On a handful of past DVD releases, Paramount has gone back to the original VistaVision elements for the remastering: To Catch a Thief, Funny Face and (on Vol. 2 of its Martin and Lewis sets) Artists and Models. All look staggeringly good — superior, in fact, to even Blu-rays of many current-day theatrical releases — and rank high on the list of VV studio titles that are most deserving of BD treatment (along with The Ten Commandments and One-Eyed Jacks). Paramount didn’t go that extra mile here, just one look at the “Mandy” number (featuring all four leads) with its dramatic reds and blacks should answer any questions about how super this Blu-ray looks. As a friend pointed out to me when we were in college, Hollywood phased out three-strip Technicolor in the summer of 1955 (reputedly with Universal-International’s Foxfire), and VistaVision didn’t launch until late ’54. Thus, the number of films that can boast both are very few, and this is one of them.
And for another 1954 curiosity: It’s rather startling to think that Christmas, A Star Is Born and The Eddie Cantor Story (which came out so late in ’53 that it’s sometimes regarded as a ’54 release) all featured minstrel shows and/or blackface (though, fortunately, there’s none of the latter here). Clearly times were changing: take it away, Chuck Berry.
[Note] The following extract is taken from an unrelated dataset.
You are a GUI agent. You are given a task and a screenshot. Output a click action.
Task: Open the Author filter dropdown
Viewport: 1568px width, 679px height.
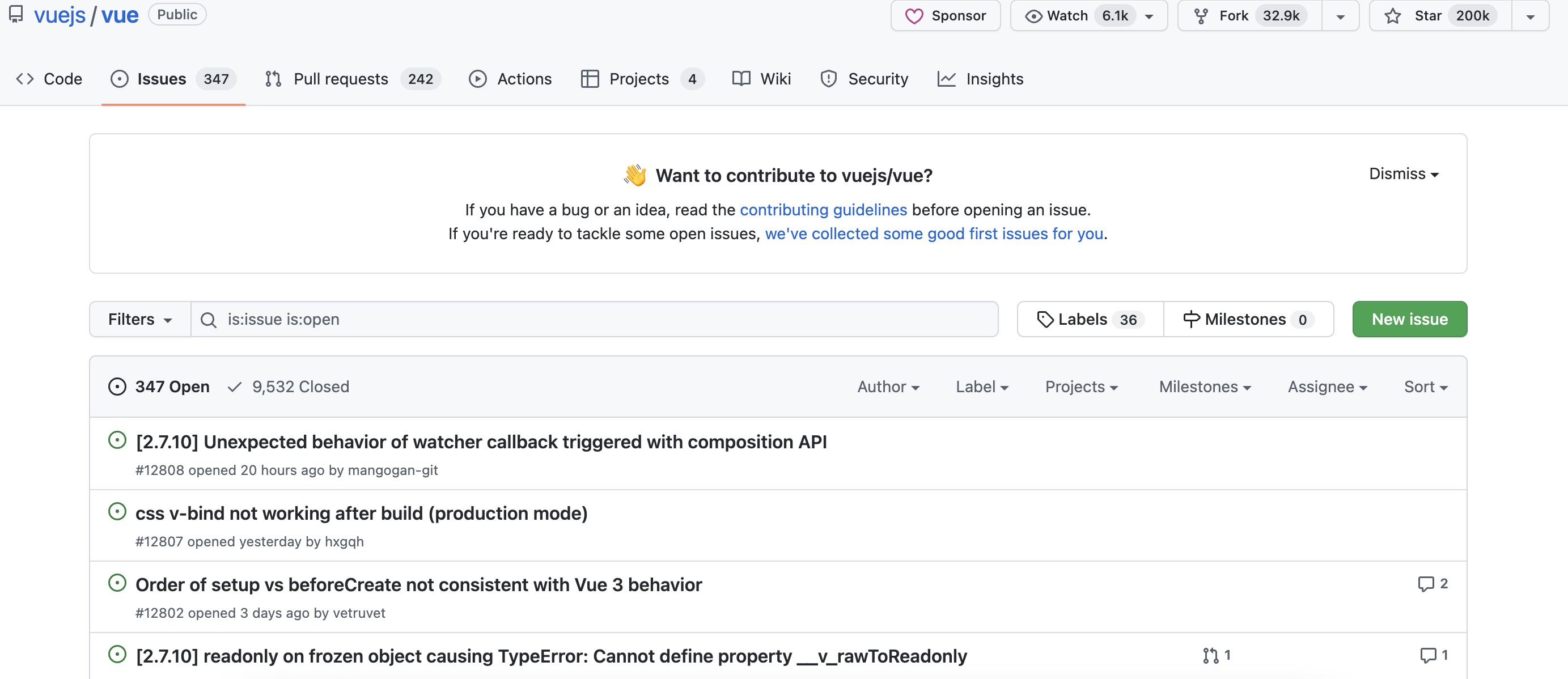888,387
Speaking of Bing, Infinity Entertainment has just brought out a second volume of his restored TV specials — this time a $29.98 box set of Christmas shows, including the posthumous 1977 airing he did with David Bowie. What’s more, Universal has just issued a six-pack of 1933-47 Crosby Paramounts it has long controlled (for $49.98. I’m about to dive into both.
But speaking of Bing combined with Motion Picture High Fidelity, let’s not forget that High Society (released by MGM but now controlled by Warner) was photographed in VistaVision as well. I’m waiting, I’m waiting.